_Records_
********

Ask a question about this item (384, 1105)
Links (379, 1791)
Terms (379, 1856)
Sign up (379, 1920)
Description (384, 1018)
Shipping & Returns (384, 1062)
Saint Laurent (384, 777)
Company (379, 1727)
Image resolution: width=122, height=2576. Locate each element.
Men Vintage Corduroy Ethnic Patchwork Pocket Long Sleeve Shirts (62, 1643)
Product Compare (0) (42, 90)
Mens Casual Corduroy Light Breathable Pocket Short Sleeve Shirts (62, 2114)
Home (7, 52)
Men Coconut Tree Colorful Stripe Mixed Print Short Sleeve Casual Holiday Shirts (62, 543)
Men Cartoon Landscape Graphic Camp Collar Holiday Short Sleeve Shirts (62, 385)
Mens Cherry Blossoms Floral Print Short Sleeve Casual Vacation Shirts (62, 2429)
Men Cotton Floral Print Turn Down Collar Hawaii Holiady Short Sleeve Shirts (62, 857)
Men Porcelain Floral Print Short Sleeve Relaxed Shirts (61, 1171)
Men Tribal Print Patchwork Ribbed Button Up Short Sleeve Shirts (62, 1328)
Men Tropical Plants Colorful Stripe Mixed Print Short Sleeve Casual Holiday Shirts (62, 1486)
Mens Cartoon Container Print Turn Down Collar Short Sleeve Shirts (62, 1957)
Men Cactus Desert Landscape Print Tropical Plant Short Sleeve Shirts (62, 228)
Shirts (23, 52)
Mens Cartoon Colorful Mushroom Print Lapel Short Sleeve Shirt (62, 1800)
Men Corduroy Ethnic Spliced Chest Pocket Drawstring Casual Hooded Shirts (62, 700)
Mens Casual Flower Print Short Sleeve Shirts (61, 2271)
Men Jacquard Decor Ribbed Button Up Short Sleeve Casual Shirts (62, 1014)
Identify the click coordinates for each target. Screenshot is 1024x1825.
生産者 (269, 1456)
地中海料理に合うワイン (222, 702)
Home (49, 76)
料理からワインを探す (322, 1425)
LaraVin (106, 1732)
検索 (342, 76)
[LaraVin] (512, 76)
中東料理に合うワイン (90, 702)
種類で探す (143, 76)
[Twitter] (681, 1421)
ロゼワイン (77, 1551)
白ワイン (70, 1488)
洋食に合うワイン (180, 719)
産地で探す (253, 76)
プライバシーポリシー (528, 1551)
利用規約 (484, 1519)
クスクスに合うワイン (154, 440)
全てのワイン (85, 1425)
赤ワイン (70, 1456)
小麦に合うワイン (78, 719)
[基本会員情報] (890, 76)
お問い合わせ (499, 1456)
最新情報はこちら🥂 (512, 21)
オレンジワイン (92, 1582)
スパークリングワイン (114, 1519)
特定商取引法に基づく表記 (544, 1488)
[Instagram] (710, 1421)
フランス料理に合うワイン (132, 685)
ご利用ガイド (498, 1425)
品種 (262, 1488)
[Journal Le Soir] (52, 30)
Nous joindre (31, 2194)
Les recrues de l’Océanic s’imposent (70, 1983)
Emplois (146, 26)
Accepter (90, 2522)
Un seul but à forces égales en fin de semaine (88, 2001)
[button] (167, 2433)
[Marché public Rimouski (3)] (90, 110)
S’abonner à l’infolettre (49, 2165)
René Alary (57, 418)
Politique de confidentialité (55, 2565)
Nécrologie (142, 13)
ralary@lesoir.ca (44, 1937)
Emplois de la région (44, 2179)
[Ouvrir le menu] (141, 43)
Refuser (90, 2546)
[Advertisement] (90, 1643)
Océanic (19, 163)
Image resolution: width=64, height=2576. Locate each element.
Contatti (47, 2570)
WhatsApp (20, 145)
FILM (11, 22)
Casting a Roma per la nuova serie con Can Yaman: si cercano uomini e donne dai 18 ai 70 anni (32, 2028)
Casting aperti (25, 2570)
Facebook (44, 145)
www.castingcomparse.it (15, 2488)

********

Find the string "Holiday" in the entries above. Copy each line where it occurs.

_Task solution_
Men Coconut Tree Colorful Stripe Mixed Print Short Sleeve Casual Holiday Shirts (62, 543)
Men Cartoon Landscape Graphic Camp Collar Holiday Short Sleeve Shirts (62, 385)
Men Tropical Plants Colorful Stripe Mixed Print Short Sleeve Casual Holiday Shirts (62, 1486)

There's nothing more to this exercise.